General
1. Connect via a GMU Network/VPN
Before using cluster resources, it is best to make sure you are either connected through a GMU campus network or are using the GMU Cisco Secure Client VPN. This is not only good for security reasons, but can affect the how the cluster runs certain jobs.
2. How to make sure the my jobs gets schedule quickly.
Don't request more resources you need to run your job. For example, if
you know your job requires a certain amount of memory, it is better to
specify it in the job script so that the resource manager can better
schedule your job to an appropriate node. It may also reduce query wait
time. These requirements can be specified using the --mem=VALUE
option
in the job script.
3. Always run jobs in the most appropriate queue.
For example, if you want to run a job that requires lots of memory (>
10GB), then it is best to run it using one of the big memory queues.
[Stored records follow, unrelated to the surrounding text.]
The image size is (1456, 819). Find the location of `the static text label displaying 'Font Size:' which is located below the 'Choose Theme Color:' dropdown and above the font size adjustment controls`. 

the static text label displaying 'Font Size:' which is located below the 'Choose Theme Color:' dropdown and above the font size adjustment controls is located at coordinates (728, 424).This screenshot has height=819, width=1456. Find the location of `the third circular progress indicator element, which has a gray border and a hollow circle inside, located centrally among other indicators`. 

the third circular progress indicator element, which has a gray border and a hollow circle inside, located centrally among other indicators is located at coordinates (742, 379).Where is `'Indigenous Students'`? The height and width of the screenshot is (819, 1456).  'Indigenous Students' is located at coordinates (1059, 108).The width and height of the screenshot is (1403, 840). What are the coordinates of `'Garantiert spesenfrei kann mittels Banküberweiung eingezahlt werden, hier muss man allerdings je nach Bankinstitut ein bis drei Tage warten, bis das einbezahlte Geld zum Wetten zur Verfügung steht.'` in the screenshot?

This can be done by requested one of the "bigmem" partitions in your job
submission script (e.g. --partition=bigmem-HiPri
). Otherwise your job
may get killed, other users' jobs may be culled, or you could even cause
a kernel panic on a compute node.
4. Close Interactive/OnDemand Sessions when you're done with them
Sometimes you may finish all the work you need to do within an interactive session or Open OnDemand app session before your time allocation runs out. It is prudent to close the session when this happens in order to free up resources for other users
Resource Utilization
Using Multiple Nodes/Slots
1. Which MPI to use?
Unless your code requires a specific MPI library it is highly
recommended that you use the latest intel-MPI installed in the Hopper
cluster. Also note that the mpich
does not use the high speed
InfiniBand interconnect, so if you are using it with a communication
heavy process then you could create a bottleneck due to slow
communications.
2. Number of nodes to use
Although the cluster has > 700 nodes, it recommended that you restrict your MPI program to 128 nodes. Even with 128 nodes, it could take a while for your job to get scheduled depending on the cluster load.
GPU Based Jobs
Hopper has a limited number of GPU nodes that may not all be available at any given time. For the sake of other users, please be prudent about how many GPU nodes you request per job
GPU Nodes (A100) | 31 | AMD - 1984 cores | 64 / node | 512 GB | 124 Nvidia A100 - 80GB GPUs |
GPU Nodes (DGX) | 2 | AMD - 256 cores | 128 / node | 1024 GB | 16 Nvidia A100 - 40GB GPUs |
GPU Nodes (H100) | 1 | Intel - 112 cores | 112 / node | 2048 GB | 4 Nvidia H100 - 80GB GPUs |
Troubleshooting
1. Before contacting the system admin, look in the The ORC Wiki to see if it has the solution to your problem.
2. Follow the bread crumbs. To get information about a prematurely killed job check the log file created by SLURM. To get a list of failed(F), completed(CD), cancelled(CA) jobs with error codes the following command can be used,
sacct -s F,CD,CA --starttime yyyy-mm-dd -u $USER | less
where --starttime option fixes the specific beginning date from where and onward job records are to be printed.